Top of MATERIAL SHOWN
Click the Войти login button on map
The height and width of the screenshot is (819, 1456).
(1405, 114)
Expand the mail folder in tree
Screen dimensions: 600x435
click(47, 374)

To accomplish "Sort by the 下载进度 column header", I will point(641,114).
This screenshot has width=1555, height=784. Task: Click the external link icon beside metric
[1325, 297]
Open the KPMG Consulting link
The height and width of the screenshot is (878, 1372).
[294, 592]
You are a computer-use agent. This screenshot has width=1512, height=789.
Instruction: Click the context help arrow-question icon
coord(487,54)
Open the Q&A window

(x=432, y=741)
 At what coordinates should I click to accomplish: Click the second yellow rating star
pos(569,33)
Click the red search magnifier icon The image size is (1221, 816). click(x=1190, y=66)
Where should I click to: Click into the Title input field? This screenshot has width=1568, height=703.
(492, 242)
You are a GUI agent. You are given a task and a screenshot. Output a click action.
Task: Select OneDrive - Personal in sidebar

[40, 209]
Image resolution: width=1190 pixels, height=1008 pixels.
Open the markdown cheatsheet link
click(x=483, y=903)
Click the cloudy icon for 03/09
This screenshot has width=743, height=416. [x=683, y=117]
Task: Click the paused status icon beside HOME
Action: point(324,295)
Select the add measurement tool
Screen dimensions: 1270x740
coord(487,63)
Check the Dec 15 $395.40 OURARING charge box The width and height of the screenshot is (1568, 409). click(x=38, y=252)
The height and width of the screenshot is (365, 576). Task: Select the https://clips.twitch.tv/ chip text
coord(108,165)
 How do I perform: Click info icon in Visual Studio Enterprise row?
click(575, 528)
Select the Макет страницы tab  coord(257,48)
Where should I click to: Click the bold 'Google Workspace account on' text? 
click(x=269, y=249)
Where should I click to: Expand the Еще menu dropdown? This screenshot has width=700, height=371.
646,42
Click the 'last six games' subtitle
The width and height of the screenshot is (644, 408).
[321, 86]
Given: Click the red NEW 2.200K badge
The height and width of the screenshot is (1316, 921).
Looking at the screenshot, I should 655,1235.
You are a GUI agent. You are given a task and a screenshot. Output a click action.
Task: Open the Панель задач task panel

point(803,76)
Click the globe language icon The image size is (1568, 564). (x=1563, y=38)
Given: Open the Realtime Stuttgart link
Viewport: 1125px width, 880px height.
Bottom of MATERIAL SHOWN
WORK TO COMPLETE: Copy each record from above exactly, and include every line.

EXERCISE OUTPUT:
Click the Войти login button on map
The height and width of the screenshot is (819, 1456).
(1405, 114)
Expand the mail folder in tree
Screen dimensions: 600x435
click(47, 374)

To accomplish "Sort by the 下载进度 column header", I will point(641,114).
This screenshot has width=1555, height=784. Task: Click the external link icon beside metric
[1325, 297]
Open the KPMG Consulting link
The height and width of the screenshot is (878, 1372).
[294, 592]
You are a computer-use agent. This screenshot has width=1512, height=789.
Instruction: Click the context help arrow-question icon
coord(487,54)
Open the Q&A window

(x=432, y=741)
 At what coordinates should I click to accomplish: Click the second yellow rating star
pos(569,33)
Click the red search magnifier icon The image size is (1221, 816). click(x=1190, y=66)
Where should I click to: Click into the Title input field? This screenshot has width=1568, height=703.
(492, 242)
You are a GUI agent. You are given a task and a screenshot. Output a click action.
Task: Select OneDrive - Personal in sidebar

[40, 209]
Image resolution: width=1190 pixels, height=1008 pixels.
Open the markdown cheatsheet link
click(x=483, y=903)
Click the cloudy icon for 03/09
This screenshot has width=743, height=416. [x=683, y=117]
Task: Click the paused status icon beside HOME
Action: point(324,295)
Select the add measurement tool
Screen dimensions: 1270x740
coord(487,63)
Check the Dec 15 $395.40 OURARING charge box The width and height of the screenshot is (1568, 409). click(x=38, y=252)
The height and width of the screenshot is (365, 576). Task: Select the https://clips.twitch.tv/ chip text
coord(108,165)
 How do I perform: Click info icon in Visual Studio Enterprise row?
click(575, 528)
Select the Макет страницы tab  coord(257,48)
Where should I click to: Click the bold 'Google Workspace account on' text? 
click(x=269, y=249)
Where should I click to: Expand the Еще menu dropdown? This screenshot has width=700, height=371.
646,42
Click the 'last six games' subtitle
The width and height of the screenshot is (644, 408).
[321, 86]
Given: Click the red NEW 2.200K badge
The height and width of the screenshot is (1316, 921).
Looking at the screenshot, I should 655,1235.
You are a GUI agent. You are given a task and a screenshot. Output a click action.
Task: Open the Панель задач task panel

point(803,76)
Click the globe language icon The image size is (1568, 564). (x=1563, y=38)
Given: Open the Realtime Stuttgart link
Viewport: 1125px width, 880px height.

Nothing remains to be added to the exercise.